DOCUMENT PASSAGE:
Lesson 5. BASIC CONCEPTS OF MULTIPLE EFFECT EVAPORATORS

Module 1. Evaporation

Lesson 5
BASIC CONCEPTS OF MULTIPLE EFFECT EVAPORATORS

5.1 Introduction

Milk condensing in vacuum pan uses high amount of steam to evaporate water. Multiple effect evaporator is used for steam economy.

5.2 Multiple-Effect Evaporation

In any evaporation operation, the major process cost is the steam consumed. Therefore, methods of reducing steam consumption (or of increasing economy, defined as mass of vapour produced per unit mass of steam consumed) are very important. The most common of the available methods is to use the vapour generated in the first evaporator as the heating medium for a second evaporator. Ideally, this method should produce almost 2 kg of vapour for every kg. of steam consumed. The method is feasible if the second evaporator is operated at a lower pressure than the first, so that a positive value of ∆t is obtained across the steam-chest surface of the second evaporator. Several evaporators can be connected in series. In this way the amount of vapour (kg) produced per kg of steam consumed equal to the number of evaporator bodies. The increase in latent heat with decreasing pressure and additional radiation losses affect , the economy as the number of evaporators used is increased. This method of evaporation in series is called multiple-effect evaporation, and each stage is called an effect. The amount of steam consumption in multiple effect evaporators is already mentioned in Lesson 4.

DO THIS:
According to the lesson on multiple-effect evaporators, what is each stage of evaporation in series called? The data that comes next has no connection to the lesson on multiple-effect evaporators.

DATASET CONTENT:
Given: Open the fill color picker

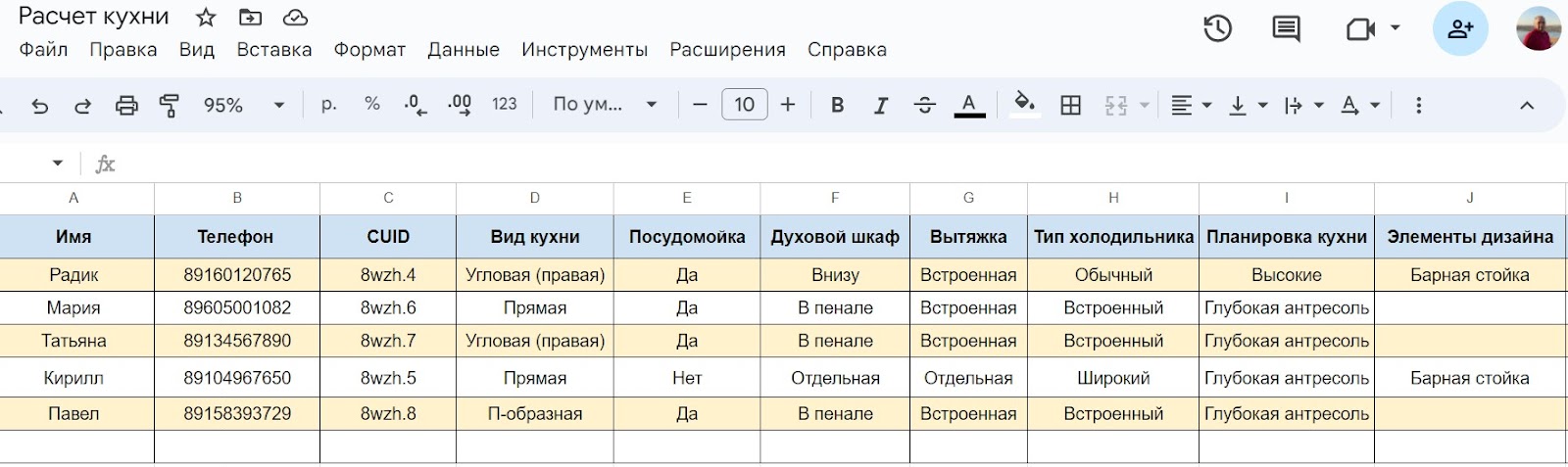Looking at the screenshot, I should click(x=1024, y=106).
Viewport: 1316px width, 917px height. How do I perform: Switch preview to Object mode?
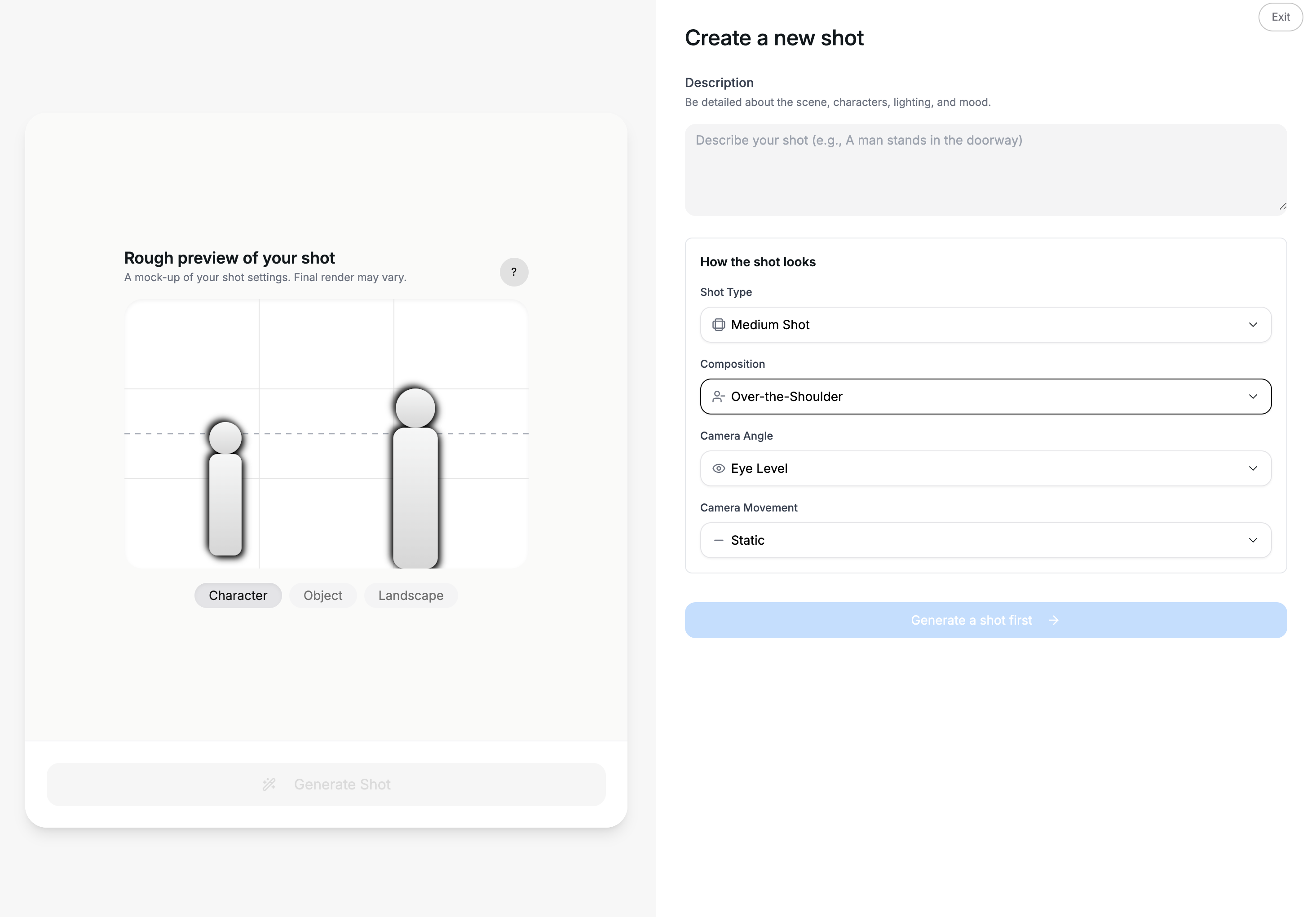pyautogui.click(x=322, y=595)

FULL SOLUTION:
Each stage is called an effect.